Do sali SP-3 przyszło tylko 10 radnych – w tym przewodniczący rady miejskiej Marcin Nieradka z PiS. Sesja była nadzwyczajna, zwołana na wniosek burmistrza. Przedmiotem obrad miało być podjęcie dwóch uchwał dotyczących budowy kanalizacji deszczowej. Z powodu braku quorum przewodniczący zamknął posiedzenie.
Jak podaje gmina, sesję przygotowano w SP nr 3, zamiast SP nr 1, gdzie był jeden przypadek zarażenia koronawirusem, tak aby wszelkiego ryzyka zakażenia uniknąć. Całe skrzydło szkoły z salą gimnastyczną, gdzie miały odbyć się obrady zostało wyłączone z użytku szkoły, na czas trwania obrad. Wszyscy na sali mieli zapewnione miejsca z zachowaniem dystansu, zdezynfekowane dłonie płynem odkażającym i założone maseczki ochronne. Cała sala została zdezynfekowana przed obradami i ponownie po zakończeniu sesji urządzeniami do odkażania pomieszczeń. Obradujący nie mieli żadnego kontaktu z personelem szkoły, ani z uczniami. Według zapewnień dyrektora Liceum Ogólnokształcącego nr 2, Leszka Beceli, nie było żadnego ryzyka zakażenia ani dla podopiecznych jego placówki, ani dla pracowników szkoły.

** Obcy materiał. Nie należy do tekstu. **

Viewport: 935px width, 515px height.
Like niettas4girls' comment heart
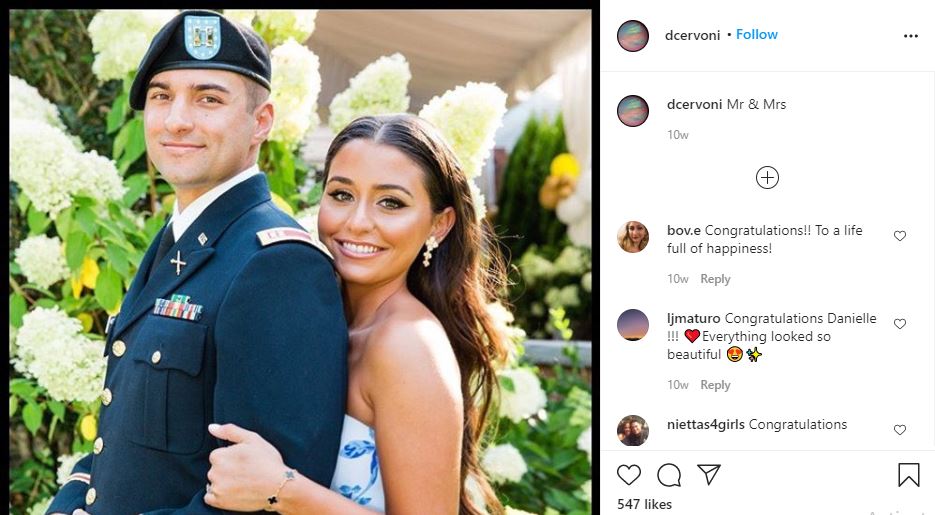pos(900,430)
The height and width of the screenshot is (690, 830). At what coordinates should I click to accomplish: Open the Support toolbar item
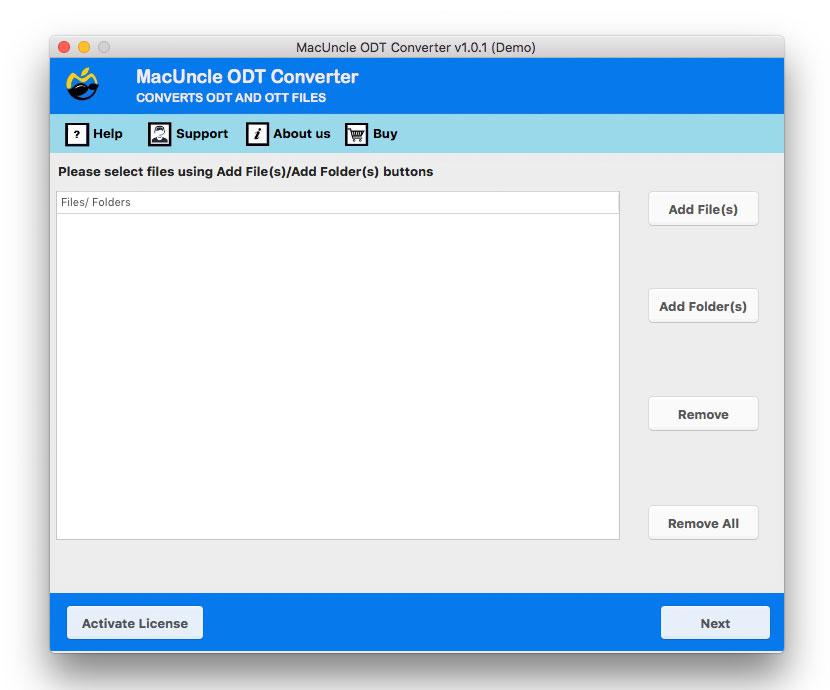click(x=201, y=134)
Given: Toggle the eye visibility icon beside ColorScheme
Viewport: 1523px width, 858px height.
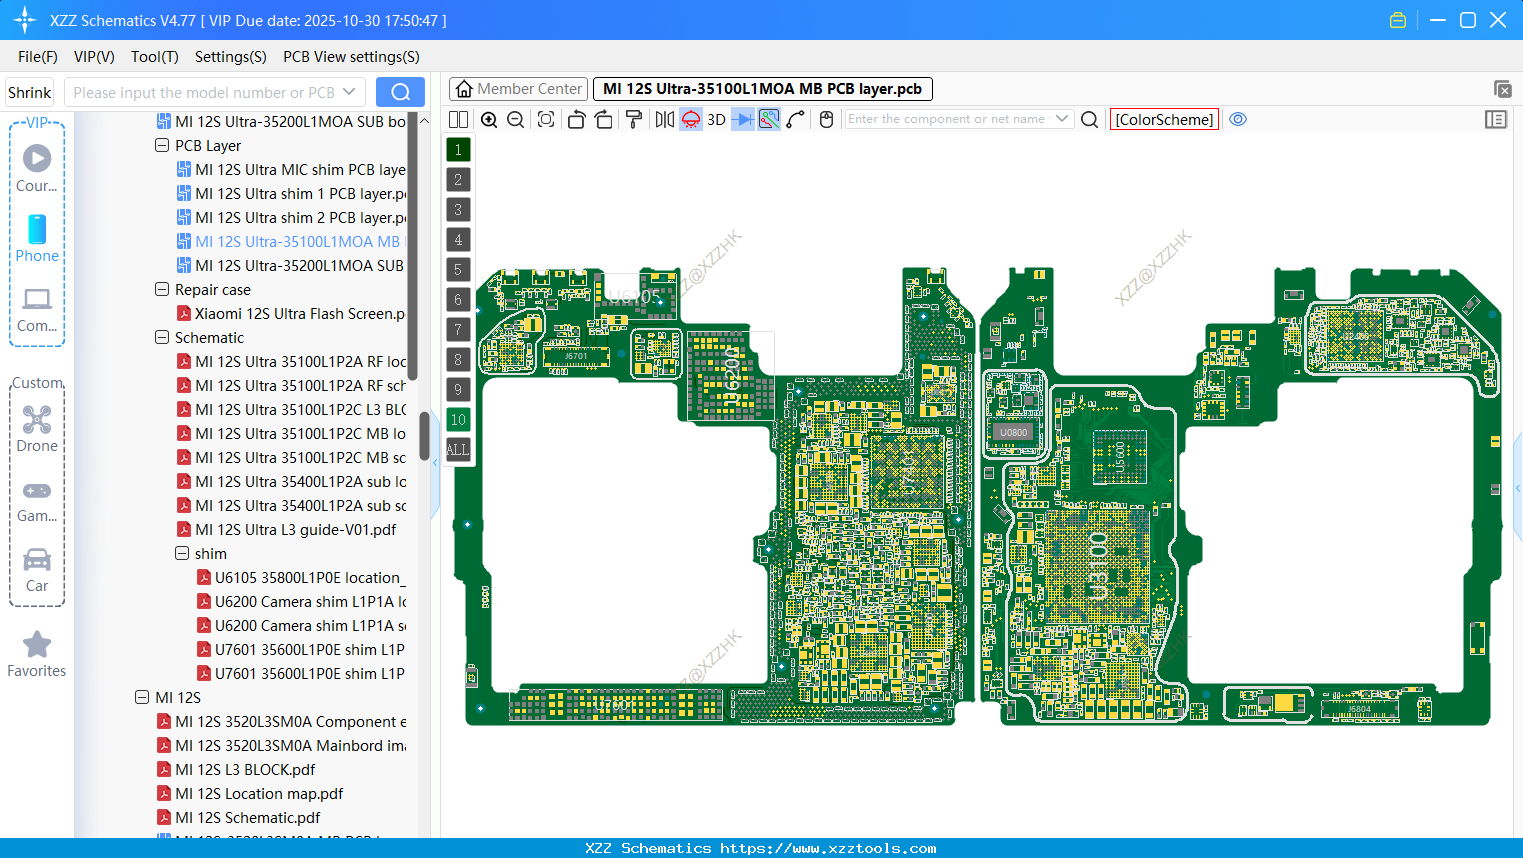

Burmistrz uważa, że to celowy bojkot ze strony większości radnych i wystąpił z wnioskiem do przewodniczącego o zwołanie kolejnej sesji rady miejskie.
Przewodniczący Nieradka nieobecność na sesji radnych z PiS i „Nowa” tłumaczy obawami niektórych radnych o swoje zdrowie, oraz trybem działania burmistrza. Zdaniem radnych z PiS i „Nowa” burmistrz mógł już dawno postawić tę sprawę na sesję, bez potrzeby zwoływania jej w trybie nadzwyczajnym – a ostatnia była pod koniec września. Nie przygotował też urzędu do sesji zdalnych, ani nie wybrał innego niż szkoła miejsca na obrady. Według Nieradki to nie był bojkot, ale forma protestu przeciwko działaniom burmistrza.
red.
powiązane – „350 tys zł deficytu i podwyżki”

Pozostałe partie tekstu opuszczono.